The photoresponse studies are carried out by exposing the device to light of different wavelengths individually. Interestingly, UV light (both 275 nm and 375 nm) produces negative photoresponse, while the device shows positive photoresponse to optical light (455 nm, 530 nm, 590 nm and 630 nm respectively). We kept the LED's ON for 300 s and then switched OFF for 300 s and this is repeated for 3 cycles. The photoresponse of the devices for light of various wavelengths is shown in Fig. 2(a). For the UV light (275 nm and 375 nm), the photocurrent reduces when light is ON and the current regains its original value when the light is switched off. On the other hand, when the device is exposed to light with wavelength in optical region (455 nm, 530 nm, 590 nm and 630 nm respectively), we can clearly see an opposite trend. The photocurrent increases exponentially when the light is ON and decays exponentially when the light switched off. This behavior can be explained using the energy band diagram (shown in Fig. 2(b)) and UV-vis spectroscopy data. Indigo has a band gap of 2.53 eV, while CQDs have a larger band gap of 3.14 eV, and the respective energy gap are calculated using the Tauc plot shown in Fig. S2(a) and (b) (ESI†), respectively.

Fig. 2 (a) Light ON and OFF measurements of the Pt/CQDs–indigo/Pt device under illumination with various wavelengths. The device exhibits a negative photoconductive (NPC) response under UV light (275 nm and 375 nm) and a positive photoconductive (PPC) response under visible light (455 nm, 530 nm, 590 nm, and 630 nm). (b) Energy band diagram of the Pt/CQDs–indigo/Pt device under equilibrium conditions, illustrating the band gaps of CQDs (3.14 eV) and indigo (2.53 eV). (c) Energy band diagram of the Pt/CQDs–indigo/Pt device under UV light exposure (275 nm and 375 nm). The diagram highlights the recombination of charge carriers and trapping at the surface defect sites in CQDs, leading to a negative photoconductive (NPC) effect. (d) Energy band diagram of the Pt/CQDs–indigo/Pt device under visible light exposure (455 nm, 530 nm, 590 nm, and 630 nm). The diagram emphasizes the photogenerated charge carriers from indigo and their contribution to the observed positive photoconductivity.
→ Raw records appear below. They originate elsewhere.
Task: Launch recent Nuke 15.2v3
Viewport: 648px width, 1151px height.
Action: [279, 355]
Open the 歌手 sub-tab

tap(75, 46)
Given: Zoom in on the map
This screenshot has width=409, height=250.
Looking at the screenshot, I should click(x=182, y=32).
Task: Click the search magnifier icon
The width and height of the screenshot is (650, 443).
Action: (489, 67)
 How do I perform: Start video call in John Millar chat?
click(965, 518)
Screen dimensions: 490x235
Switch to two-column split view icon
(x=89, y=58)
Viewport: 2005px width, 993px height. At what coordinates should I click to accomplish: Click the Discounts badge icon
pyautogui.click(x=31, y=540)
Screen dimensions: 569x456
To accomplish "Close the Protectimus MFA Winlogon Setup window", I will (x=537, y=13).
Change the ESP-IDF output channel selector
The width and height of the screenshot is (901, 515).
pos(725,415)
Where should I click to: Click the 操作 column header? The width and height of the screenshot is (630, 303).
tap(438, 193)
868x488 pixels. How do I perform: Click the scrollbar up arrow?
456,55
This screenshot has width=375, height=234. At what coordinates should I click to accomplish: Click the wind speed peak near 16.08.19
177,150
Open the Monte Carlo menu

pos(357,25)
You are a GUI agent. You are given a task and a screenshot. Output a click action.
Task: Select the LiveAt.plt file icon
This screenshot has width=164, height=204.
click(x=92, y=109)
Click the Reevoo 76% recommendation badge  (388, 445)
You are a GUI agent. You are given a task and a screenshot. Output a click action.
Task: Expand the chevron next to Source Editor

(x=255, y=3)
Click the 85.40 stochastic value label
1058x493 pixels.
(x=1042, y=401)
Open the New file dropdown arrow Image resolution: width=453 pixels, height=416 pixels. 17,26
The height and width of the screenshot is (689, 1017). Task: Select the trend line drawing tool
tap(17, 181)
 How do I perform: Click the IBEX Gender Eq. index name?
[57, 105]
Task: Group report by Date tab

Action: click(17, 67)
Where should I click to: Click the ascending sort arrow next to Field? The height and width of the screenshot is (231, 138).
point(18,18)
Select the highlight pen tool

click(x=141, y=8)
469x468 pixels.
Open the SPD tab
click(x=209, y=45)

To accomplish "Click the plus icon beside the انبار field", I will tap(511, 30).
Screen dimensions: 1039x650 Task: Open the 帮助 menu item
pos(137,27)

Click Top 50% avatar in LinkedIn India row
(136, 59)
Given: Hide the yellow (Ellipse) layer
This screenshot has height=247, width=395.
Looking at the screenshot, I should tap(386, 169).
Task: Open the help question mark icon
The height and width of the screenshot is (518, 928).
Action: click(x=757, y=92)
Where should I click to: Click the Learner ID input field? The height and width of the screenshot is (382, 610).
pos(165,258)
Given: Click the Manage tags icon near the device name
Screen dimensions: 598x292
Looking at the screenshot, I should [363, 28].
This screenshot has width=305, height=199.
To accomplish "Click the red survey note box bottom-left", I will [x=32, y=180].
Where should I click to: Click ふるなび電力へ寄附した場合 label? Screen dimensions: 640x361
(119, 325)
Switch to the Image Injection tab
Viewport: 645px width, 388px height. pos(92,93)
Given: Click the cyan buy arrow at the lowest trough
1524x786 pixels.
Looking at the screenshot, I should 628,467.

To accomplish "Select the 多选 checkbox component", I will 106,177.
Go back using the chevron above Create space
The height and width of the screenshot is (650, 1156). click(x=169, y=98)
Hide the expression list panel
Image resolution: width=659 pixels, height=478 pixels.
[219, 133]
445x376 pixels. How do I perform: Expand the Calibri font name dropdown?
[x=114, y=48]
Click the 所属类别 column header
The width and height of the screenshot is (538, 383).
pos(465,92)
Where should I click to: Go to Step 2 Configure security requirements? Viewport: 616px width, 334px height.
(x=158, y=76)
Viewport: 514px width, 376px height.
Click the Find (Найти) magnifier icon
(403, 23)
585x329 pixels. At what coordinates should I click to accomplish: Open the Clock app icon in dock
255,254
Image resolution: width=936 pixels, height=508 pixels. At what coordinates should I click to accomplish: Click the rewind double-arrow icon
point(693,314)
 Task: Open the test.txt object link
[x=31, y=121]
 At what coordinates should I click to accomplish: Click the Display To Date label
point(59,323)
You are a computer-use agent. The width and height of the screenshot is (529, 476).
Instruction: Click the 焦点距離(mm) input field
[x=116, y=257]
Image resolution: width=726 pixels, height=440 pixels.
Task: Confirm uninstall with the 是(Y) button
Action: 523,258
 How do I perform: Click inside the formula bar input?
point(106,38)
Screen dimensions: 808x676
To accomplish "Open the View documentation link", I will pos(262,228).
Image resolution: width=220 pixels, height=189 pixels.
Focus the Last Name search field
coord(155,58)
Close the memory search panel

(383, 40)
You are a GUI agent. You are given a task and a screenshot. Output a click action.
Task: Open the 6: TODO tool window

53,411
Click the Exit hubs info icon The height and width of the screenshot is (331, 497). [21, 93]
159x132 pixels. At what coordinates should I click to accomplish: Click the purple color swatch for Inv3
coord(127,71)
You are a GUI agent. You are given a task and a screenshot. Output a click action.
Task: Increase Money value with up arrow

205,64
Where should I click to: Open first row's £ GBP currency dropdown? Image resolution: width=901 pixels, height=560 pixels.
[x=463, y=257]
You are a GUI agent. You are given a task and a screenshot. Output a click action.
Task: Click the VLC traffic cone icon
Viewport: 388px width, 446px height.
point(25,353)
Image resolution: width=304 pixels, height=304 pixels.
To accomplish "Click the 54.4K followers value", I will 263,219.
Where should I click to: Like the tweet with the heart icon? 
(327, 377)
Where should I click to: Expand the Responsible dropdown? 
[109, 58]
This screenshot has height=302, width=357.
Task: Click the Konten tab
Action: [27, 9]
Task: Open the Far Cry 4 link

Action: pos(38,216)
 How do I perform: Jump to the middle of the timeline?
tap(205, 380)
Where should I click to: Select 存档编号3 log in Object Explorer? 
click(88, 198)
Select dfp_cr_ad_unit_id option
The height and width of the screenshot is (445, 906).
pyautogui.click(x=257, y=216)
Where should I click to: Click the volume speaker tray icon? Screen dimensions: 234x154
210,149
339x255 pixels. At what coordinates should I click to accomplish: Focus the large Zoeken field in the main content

Even though the devices show a negative photoresponse, surprisingly, the memory characteristics are retained even after exposing the devices to UV light. To confirm this, we measured the endurance characteristics under repeated read–write–erase cycles in dark and under UV illumination at 275 nm and 375 nm wavelengths with a constant power density of 19.57 μW cm⁻². The memory state is written at +5 V and erased at −5 V, while measuring at +2 V as shown in Fig. S3 (ESI†). In the dark, the device exhibits a stable switching behavior with a resistance window (ΔR) of 1.736 MΩ between the high-resistance state (HRS) and low-resistance state (LRS) as shown in Fig. S3(a) (ESI†). Upon exposure to UV light, the device demonstrates negative photoconductivity, as evidenced by an increase in both HRS and LRS resistance values. As shown in Fig. S3(b) and (c) (ESI†) under 375 nm illumination, ΔR increases to 3.204 MΩ, while under 275 nm illumination, a significantly larger ΔR of 9.74 MΩ is observed, indicating a more pronounce modulation of photo-induced resistance. This enhancement in resistance window under UV exposure suggests improved distinguishability between memory states, which is advantageous for reliable readout in non-volatile memory and optoelectronic synaptic applications.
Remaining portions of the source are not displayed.